[Opening DATASET EXCERPTS section]

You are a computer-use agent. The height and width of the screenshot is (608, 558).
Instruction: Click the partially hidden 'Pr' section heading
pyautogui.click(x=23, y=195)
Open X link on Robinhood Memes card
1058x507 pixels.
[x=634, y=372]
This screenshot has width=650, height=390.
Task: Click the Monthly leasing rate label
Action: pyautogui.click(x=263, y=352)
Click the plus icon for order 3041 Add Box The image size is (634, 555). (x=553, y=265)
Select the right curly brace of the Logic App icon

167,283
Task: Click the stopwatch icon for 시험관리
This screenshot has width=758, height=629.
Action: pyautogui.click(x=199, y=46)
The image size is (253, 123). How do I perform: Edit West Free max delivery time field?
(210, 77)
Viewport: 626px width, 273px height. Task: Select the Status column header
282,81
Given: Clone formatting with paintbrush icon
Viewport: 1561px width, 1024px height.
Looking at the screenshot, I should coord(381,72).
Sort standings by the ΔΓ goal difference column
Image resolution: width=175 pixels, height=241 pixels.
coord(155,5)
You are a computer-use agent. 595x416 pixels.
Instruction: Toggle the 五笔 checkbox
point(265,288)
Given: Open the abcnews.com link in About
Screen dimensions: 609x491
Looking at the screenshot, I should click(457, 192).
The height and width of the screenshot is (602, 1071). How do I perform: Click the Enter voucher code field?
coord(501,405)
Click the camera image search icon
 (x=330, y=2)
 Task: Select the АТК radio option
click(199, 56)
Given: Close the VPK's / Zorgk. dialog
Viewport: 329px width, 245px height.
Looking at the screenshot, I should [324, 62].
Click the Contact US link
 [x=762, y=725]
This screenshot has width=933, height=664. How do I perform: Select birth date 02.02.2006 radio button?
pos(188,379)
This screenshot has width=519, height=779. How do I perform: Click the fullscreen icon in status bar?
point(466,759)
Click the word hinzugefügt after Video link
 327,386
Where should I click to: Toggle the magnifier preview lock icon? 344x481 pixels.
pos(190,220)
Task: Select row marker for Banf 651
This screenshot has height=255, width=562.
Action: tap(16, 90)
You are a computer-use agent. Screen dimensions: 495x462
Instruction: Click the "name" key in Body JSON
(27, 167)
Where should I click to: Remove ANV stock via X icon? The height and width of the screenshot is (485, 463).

[Closing DATASET EXCERPTS section]

Identify the lines in the entries that hold "Given" and return each one.

ANSWER TO THIS TASK:
Given: Clone formatting with paintbrush icon
Given: Open the abcnews.com link in About
Given: Close the VPK's / Zorgk. dialog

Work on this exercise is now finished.